On March 22

The train pulls into the metro station. It’s packed. I rush in as I am running late and missing out on my new routine of walking to work and enjoying the view of the sky, water, ducks, trees, and life around me. The train pulls out. Bang! Icy silence in the crowd. Engine problem? I’m thinking rather a gunshot. All the polluted images seen in the news are parading in my mind. No word has been given as to what has happened, except a message continuously repeated over the sound system that we will have to endure for the next 45 minutes. "Due to a technical problem, we are striving to...", and I forget the rest. Waiting.
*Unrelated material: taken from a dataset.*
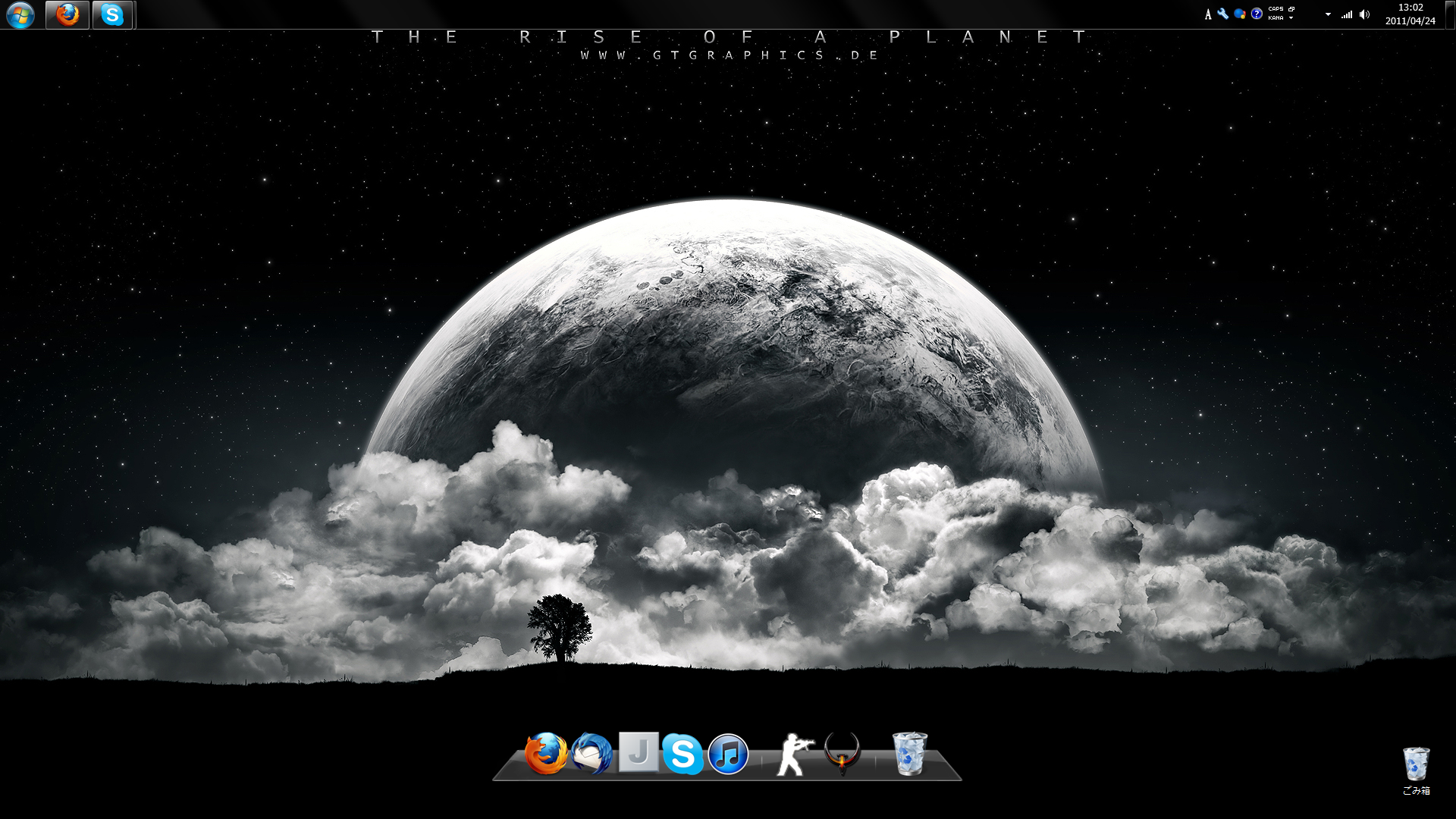Open the dock's Recycle Bin

pyautogui.click(x=909, y=753)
Then the silence is broken by the technological world we live in: the internet informs us, attack in Zaventem. Nothing about Maelbeek, but a woman standing next to me learns about it through her sister by phone: bombing in Maelbeek. The rest of our journey is nothing, for we have escaped the worst, compared to the situation of the unfortunate victims and their families.
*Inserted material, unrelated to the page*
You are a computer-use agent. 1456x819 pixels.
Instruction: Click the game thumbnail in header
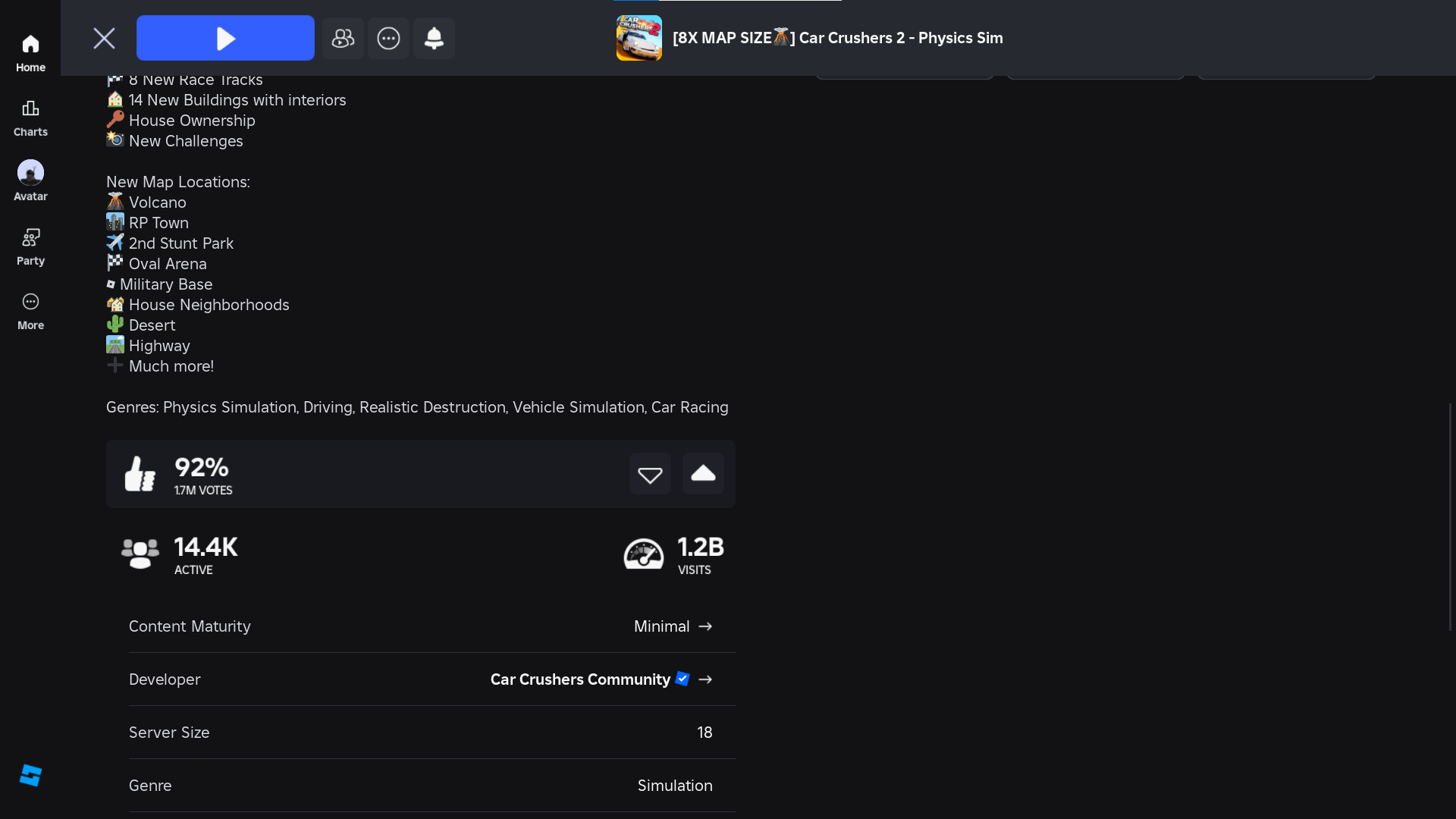click(x=639, y=38)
The Maelbeek station had always struck me with its simple "decor": a simple face drawn on white tiles, two words, Maelbeek – Maalbeek, written neatly and singularly by a human hand. And it is there that violence struck and hurt human beings.

The world in which we live has changed, it will never be like it was before, whether I like it or not. And Josefa? "All of us migrants"? Reciprocal hospitality? Aren’t we naive? Are we measuring the complexity of the world we live in? Do we continue? Still believe in it? I keep these questions to myself, but I hear someone say, "If we don’t continue to speak and meet with one another, we are headed into a dead end, spiritually and humanly. There is no other way." The coldness of this analysis surprises me, yet it touches me, as it is food for thought. I suspect the analysis is correct, beyond emotion, and can stand on its own.

On March 22 and afterwards, I realise that I am not alone. There are people who, for a long time in some cases, and many others, would you believe, who are architects of a peaceful living together, and about whom the media do not talk about enough. But it is the reality, my reality, our reality. Let’s continue, together.